Holiday Treasures
Growing up, we would go to Christmas Eve service at church every year. There were carols, the same sermon inspired by the stripes on a candy cane, a reading of the Christmas Story, and a simple rendition of Silent Night that the congregation would sing while lighting each other’s candles, slowly spreading light in the darkened sanctuary. While as an adult the nativity isn't part of my celebration, there is one verse from the Christmas Story that has stayed with me and continues to have real meaning, even beyond the holidays:
“Mary treasured up all these [moments] and pondered them in her heart.” Luke 2:19
As the story goes, she’s just ridden a donkey, very pregnant, for a long way and then delivered her first baby, without the aid of any modern painkillers. So she’s got to be physically exhausted. And here are all these strangers effectively coming uninvited to her rather uncomfortable room while she’s trying to figure out breastfeeding and how to take care of a newborn and maybe just maybe sleep for a couple of hours at a time.
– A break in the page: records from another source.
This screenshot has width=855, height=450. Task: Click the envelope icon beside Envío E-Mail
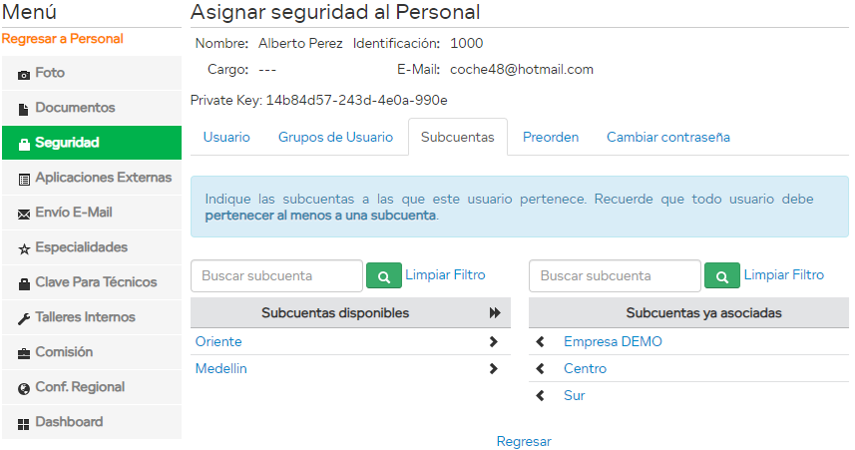pyautogui.click(x=24, y=214)
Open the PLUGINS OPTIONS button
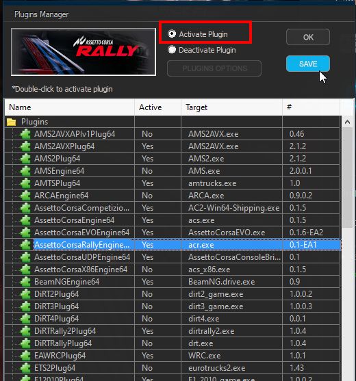 click(x=214, y=68)
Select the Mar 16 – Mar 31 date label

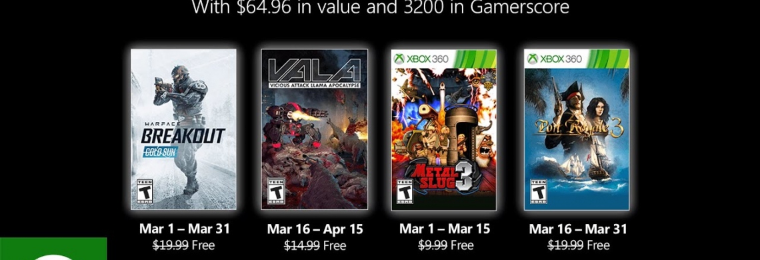tap(578, 229)
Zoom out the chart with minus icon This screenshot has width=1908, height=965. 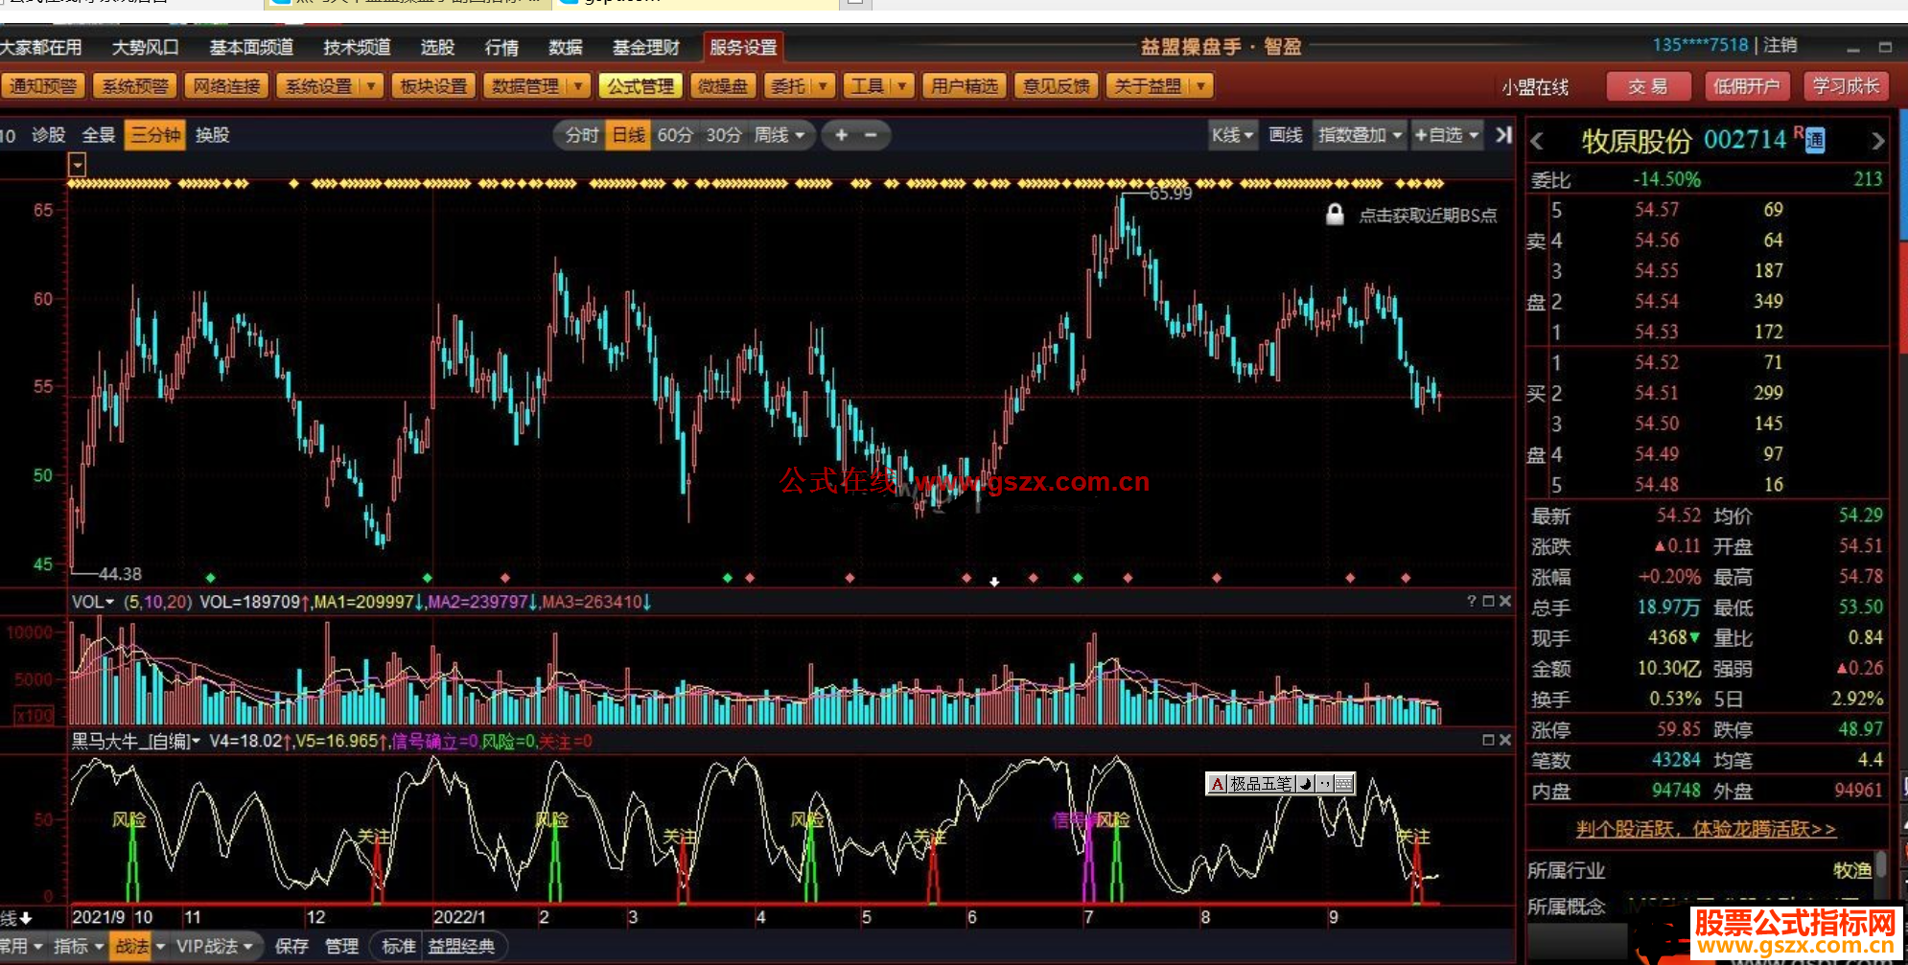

I certainly wouldn't have blamed her if she’d just told them to get the hell out of her hair unless they were prepared to do an overnight shift on diaper duty, foreign dignitary or not.
But, according to the story, she didn't. She “treasured up” all these moments that she knew were once-in-a-lifetime experiences, expressions of love for the child that she loved. To me, those moments were more valuable than any incense or gold. It doesn't matter whether the baby was divine or just doted upon, it’s a beautiful image: a loving mother recognizing that each moment that passed was precious and would slip through her fingers without safekeeping.
So many moments are worth being “treasured up.” In a world flooded with selfies and Tweets, it’s easy to think that deliberate memory-making isn't necessary. We can outsource the care of the moments that make up our lives. But I think we’re the poorer for it. For what is life other than a string of moments? Of emotional snapshots that we see through our own personal filters? Without deliberately treasuring up the good ones, and letting the not-so-good ones slip through our fingers like so many grains of sand, the time goes by but we end up with an empty – or worse, negative – emotional bank account.
Some of my treasured moments are “big moments”: moving my tassel from one side to the other after graduating from MIT; looking up while I was studying for my pilot license on the floor in his tiny living room when my now husband asked me to marry him; the look in the same man’s eyes as I joined him in front of our family and friends to say our vows; sharing a meal of fresh fish and laughter with good friends on a dock by the Aegean; celebrating the first round of funding for our start-up. Most of them are not. And while the milestone moments are well, just that, the road itself is paved with much more mundane things.
These simpler memories are what define the journey and make up the days which make up the weeks which turn into years and then into lifetimes. A belly laugh over impossible packing tape shared with my mother and grandmother while they were helping me move; my first Reuben sandwich with Grandpa at the corner deli when I was a kid; lazy Saturday mornings with pancakes and bacon made and eaten in PJ's; snow falling softly while a kettle comes to boil on the stove; walking our newly adopted dog in her bright red coat: these are the sort of snapshots that matter, that make life full and make us rich.
So this holiday season, instead of fighting traffic at the mall and treasuring up presents, I’m focused on treasuring up memories. There’s not room in the house for more stuff anyway. Baking cookies (and eating the frosting straight) with friends while the house smells like pine and ginger; strolling with my husband, sipping a latte, warm winter sun on our backs; sitting down to a lasagna dinner with family after months apart; taking the time to breathe the crisp air and savor magic of it all: these are the moments that can be revisited to overcome crowded subways and long airport security lines. These are the treasures that I will keep with me always.
May your holidays and everydays be filled with such treasures.